かよこ:雑誌ってよっぽどの必然性がないと、雑誌の隅々、イチから最後まで読んでもらえない。よっぽどの活字中毒じゃない限り、文字を読む行為は苦しい作業だと思うんです。一般的な文芸誌は活字が好きな人向けに作られてるものだから、文字を読むことは苦しい作業という前提で作られていないのかなって。
この雑誌では、写真やイラストをとにかく多くして「これくらいの文章なら、なんとか読みきれるはず」と、見開きごとに視覚的なバランスには気をつけています。
ふんだんに写真を使うことで、取材対象者の佇まいや息遣いを感じ取れるように意識してます。まるでその人と直接対面している気持ちにさせたり、話者の言葉に信頼が持てるようにお膳立てするのも制作における仕事のひとつだと思うんです。
メディアを通して変わる世界の見え方
――誌面の中にその人自身が立ち現れるような工夫という点で、両誌は共通しているということですね。社名の由来や思い入れをお聞かせください。
シンゴ:「私ひとりで世界は変わらないけれど、アタシがどう見るかで世界は変わるかもしれない」という理念がありますけど、これを具体的に言ってきたのは、かよこでした。

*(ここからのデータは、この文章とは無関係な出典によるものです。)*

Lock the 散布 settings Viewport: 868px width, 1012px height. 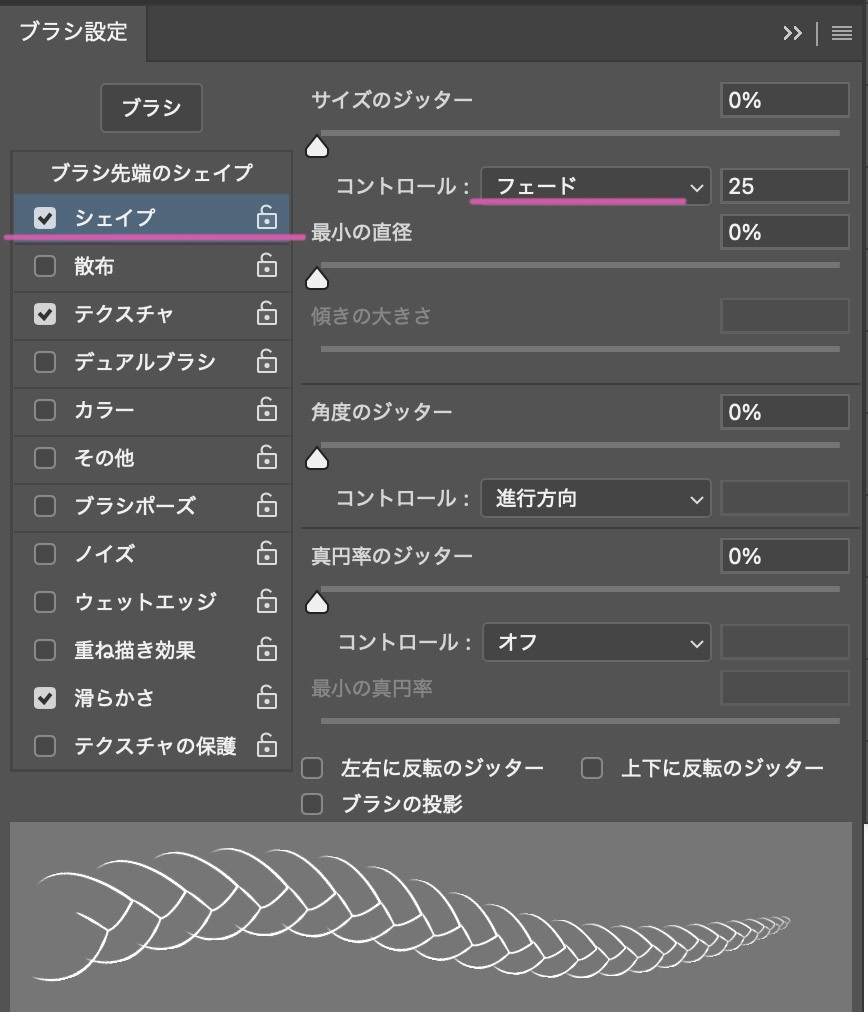point(266,265)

僕、個人だと少し前にカリスマ美容師というのが流行っていた時期がありましたよね、それは経済効果もあり、美容学校も増え、美容師自身が注目されました。一方で、当時のイメージを引きずって「チャラい」だとかそういうレッテルがいまだにあります。雑誌では、そういうイメージを払拭したいですし、全然違った美容師像を提示したいと思っています。
――その思いのきっかけは何だったのでしょうか?
シンゴ:美容業界に対する怒りとか不満も20代のときからずっとあります。美容師としてやっていても業界の労働環境が良くなることはないし、実際にヒドい目にも遭いました。将来独立して美容院を経営したとしても、業界自体が劇的に変化することは考えづらかったのです。
でもメディアであれば、何千部とか何万部という影響力のある美容雑誌を出せたら業界を少し変えられるかも知れない。髪の毛の奥深さとか、美容師という仕事の面白さを伝えていけば、読者ひとりひとりの考え方が変わって世界が変わるかも知れない。雑誌を作ったモチベーションは、業界に対するアンチテーゼが大きいですね。